A “Growing Dumpster Fire”
Parker Bradley isn’t waiting around for that to happen. As the regional invasive species coordinator for Fish and Game, and co-author of the recent pike study on saltwater navigation, Bradley is overseeing efforts to suppress pike in Mat-Su, a program that started on Alexander Creek in 2011.
Wiping out the invasive fish entirely in Mat-Su is nearly impossible because they’ve colonized so much territory. So rather than viewing it as an eradication effort, biologists use the term “suppression.” By prioritizing key waterways with efforts like gillnetting and the selective use of a plant-based pesticide called rotenone that kills fish, there’s hope that pike can be contained in places important for sportfishing and related businesses.
When rotenone is applied, biologists and fish techs attempt to trap and relocate salmon and trout, often by helicopter, to other waterbodies outside the treatment zone, Bradley said.

On the recent morning when Ercolani and Thomas Spitz, another fish tech, were trapping and measuring pike, Bradley observed and helped with data collection from the banks of Lake Creek, a languid waterway dotted with yellow pond lilies and other aquatic plants.
The wader-clad biologist candidly described the Mat-Su region as a “growing dumpster fire” for pike predation.
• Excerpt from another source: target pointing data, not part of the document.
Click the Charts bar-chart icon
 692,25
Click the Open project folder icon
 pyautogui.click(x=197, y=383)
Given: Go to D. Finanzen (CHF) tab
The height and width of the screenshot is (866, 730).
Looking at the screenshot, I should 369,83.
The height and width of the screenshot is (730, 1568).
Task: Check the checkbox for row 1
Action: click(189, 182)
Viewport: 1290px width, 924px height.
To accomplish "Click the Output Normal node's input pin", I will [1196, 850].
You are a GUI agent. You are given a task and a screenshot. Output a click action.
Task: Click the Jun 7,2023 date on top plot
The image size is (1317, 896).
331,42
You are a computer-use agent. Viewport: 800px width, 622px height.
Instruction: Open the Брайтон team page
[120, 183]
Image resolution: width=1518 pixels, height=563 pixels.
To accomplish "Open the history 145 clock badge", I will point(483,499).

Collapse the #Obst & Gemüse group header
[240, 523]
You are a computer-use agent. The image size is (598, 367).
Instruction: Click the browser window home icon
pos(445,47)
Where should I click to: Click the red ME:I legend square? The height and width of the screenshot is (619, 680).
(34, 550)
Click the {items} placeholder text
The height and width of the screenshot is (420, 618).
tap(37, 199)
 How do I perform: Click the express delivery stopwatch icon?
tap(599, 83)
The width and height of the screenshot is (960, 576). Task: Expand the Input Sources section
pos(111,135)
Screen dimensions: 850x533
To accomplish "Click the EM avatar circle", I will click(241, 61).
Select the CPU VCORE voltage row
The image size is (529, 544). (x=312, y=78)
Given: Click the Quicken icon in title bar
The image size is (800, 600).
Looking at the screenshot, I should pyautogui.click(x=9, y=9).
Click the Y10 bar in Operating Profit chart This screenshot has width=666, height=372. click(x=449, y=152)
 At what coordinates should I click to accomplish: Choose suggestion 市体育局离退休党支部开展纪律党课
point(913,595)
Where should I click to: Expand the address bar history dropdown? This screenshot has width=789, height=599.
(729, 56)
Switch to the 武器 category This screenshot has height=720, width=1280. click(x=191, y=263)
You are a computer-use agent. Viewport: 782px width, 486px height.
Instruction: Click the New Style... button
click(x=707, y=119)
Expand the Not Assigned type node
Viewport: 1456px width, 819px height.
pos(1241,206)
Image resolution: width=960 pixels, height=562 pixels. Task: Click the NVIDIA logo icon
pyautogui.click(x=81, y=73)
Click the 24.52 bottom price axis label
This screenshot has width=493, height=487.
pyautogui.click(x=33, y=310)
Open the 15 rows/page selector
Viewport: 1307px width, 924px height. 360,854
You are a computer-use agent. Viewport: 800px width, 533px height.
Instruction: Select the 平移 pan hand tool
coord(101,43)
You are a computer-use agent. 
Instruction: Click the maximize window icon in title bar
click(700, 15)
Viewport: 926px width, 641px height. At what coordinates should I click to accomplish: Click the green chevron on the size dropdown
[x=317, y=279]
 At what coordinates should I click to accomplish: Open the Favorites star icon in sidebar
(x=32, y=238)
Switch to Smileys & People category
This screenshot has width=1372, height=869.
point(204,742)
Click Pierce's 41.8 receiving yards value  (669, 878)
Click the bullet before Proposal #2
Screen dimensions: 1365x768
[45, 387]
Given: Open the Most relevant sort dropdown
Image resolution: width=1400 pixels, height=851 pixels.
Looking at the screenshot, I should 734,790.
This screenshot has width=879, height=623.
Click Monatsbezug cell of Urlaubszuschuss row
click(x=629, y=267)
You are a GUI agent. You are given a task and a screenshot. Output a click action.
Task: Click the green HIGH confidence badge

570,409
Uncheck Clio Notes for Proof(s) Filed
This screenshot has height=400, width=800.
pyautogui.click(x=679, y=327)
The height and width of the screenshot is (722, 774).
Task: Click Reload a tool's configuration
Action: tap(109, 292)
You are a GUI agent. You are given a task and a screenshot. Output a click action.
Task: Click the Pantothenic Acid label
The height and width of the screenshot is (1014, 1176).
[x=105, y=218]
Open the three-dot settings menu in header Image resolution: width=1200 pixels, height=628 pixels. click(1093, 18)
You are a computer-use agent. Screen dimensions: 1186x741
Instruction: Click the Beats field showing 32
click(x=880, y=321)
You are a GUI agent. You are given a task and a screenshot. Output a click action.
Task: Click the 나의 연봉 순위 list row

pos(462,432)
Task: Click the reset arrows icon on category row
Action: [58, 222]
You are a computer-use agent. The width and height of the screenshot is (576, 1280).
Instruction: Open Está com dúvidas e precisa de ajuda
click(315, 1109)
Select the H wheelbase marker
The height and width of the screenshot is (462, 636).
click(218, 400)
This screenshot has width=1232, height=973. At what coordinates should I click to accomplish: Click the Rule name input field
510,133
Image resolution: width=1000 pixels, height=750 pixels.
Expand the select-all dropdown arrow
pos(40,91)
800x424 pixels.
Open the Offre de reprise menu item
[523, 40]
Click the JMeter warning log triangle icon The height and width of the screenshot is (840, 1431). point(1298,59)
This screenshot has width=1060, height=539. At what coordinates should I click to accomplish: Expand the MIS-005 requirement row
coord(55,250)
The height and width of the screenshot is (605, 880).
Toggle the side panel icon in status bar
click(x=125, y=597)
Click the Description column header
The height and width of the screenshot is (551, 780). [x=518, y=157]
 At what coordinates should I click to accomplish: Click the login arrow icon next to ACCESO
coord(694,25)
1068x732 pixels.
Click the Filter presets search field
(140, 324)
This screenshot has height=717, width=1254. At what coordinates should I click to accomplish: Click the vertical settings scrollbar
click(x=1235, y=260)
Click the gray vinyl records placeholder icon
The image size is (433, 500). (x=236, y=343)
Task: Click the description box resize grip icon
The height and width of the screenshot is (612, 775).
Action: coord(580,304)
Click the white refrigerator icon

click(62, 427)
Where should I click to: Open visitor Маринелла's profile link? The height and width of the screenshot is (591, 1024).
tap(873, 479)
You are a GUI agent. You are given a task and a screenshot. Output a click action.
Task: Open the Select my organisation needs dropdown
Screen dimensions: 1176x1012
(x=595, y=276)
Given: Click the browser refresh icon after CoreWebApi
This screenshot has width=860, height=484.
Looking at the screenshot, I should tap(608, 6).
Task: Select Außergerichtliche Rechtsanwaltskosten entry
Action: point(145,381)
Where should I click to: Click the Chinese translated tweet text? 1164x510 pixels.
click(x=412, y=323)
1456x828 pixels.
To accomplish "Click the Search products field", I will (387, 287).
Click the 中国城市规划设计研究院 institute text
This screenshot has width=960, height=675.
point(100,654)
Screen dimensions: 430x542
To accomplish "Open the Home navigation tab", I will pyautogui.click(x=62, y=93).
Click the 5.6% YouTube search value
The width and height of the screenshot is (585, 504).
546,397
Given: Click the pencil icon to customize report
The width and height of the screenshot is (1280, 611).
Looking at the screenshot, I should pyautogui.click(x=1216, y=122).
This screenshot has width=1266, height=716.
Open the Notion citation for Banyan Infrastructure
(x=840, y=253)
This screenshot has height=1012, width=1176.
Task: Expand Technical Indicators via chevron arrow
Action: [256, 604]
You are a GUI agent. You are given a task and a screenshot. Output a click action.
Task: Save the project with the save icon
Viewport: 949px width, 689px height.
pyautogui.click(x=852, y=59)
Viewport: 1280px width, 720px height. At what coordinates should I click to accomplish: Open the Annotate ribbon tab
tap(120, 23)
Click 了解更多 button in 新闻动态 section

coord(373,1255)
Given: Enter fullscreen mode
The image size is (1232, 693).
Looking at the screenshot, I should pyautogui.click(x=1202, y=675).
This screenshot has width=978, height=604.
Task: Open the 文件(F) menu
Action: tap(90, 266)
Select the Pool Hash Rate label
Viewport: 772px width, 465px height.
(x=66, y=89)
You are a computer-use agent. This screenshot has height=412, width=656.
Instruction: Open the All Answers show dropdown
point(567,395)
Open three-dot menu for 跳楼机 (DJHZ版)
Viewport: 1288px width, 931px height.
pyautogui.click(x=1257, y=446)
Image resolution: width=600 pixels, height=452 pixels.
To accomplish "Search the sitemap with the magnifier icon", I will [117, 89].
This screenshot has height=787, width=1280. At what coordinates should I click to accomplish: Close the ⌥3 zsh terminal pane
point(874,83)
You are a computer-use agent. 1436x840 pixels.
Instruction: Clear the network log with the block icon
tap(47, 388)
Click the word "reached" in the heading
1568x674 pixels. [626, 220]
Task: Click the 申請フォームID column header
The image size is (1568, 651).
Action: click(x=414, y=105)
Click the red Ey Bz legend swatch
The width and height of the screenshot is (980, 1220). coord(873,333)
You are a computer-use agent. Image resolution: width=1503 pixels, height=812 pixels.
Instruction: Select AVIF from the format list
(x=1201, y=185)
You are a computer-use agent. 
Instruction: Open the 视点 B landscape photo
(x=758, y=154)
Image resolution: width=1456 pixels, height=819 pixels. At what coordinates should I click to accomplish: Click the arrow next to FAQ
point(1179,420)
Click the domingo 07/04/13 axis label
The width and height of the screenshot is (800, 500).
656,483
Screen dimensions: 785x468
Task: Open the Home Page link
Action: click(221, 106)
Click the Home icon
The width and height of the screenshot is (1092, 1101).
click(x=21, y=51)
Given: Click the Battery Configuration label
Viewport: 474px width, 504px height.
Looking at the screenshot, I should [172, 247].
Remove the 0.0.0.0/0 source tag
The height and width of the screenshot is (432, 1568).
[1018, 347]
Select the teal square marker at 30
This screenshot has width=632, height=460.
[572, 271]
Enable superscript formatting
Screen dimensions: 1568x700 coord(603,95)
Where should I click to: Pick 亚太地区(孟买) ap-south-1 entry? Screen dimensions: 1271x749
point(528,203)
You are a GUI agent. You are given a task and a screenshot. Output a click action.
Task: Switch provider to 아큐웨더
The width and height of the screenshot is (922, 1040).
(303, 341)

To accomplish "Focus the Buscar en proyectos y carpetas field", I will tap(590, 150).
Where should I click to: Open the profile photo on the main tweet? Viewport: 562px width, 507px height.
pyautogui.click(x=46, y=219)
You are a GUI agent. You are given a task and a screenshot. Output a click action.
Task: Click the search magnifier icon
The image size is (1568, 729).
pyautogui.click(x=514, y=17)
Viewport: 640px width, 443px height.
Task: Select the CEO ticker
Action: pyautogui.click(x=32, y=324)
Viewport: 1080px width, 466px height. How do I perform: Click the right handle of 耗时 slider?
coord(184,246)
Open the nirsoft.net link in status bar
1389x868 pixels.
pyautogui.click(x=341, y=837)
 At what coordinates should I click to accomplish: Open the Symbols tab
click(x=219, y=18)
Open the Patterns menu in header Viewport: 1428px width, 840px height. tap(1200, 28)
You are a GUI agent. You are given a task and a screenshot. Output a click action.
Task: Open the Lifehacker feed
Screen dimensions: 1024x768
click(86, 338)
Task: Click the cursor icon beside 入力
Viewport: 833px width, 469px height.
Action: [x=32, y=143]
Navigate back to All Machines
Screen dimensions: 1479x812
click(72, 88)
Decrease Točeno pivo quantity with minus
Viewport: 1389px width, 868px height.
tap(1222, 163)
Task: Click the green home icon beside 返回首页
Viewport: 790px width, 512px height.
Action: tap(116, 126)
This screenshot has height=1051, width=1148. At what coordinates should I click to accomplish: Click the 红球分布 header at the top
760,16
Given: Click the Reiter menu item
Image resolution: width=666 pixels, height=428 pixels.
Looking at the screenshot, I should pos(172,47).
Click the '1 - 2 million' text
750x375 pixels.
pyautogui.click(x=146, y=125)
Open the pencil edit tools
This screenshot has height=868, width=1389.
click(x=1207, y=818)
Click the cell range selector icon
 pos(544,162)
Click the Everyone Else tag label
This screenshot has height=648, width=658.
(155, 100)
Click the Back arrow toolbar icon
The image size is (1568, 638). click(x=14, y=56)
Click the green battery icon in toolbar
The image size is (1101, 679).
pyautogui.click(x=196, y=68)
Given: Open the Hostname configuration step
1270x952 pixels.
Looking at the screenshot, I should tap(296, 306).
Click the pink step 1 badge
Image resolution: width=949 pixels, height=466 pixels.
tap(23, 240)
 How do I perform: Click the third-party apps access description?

But while the situation is alarming, and the science indicates it might get worse, there’s some cause for hope.
Bradley praised the efforts of his crew and touted the pike suppression work of local tribes and partner organizations including Tyonek Tribal Conservation District, Cook Inlet Aquaculture Association, Trout Unlimited and the Big Lake Chamber of Commerce.
“These guys are good at keeping it before it gets out of control or at least knocking it back, hopefully,” Bradley said. “We’re seeing some positive indicators. It’s helping the ecosystem and the salmon.”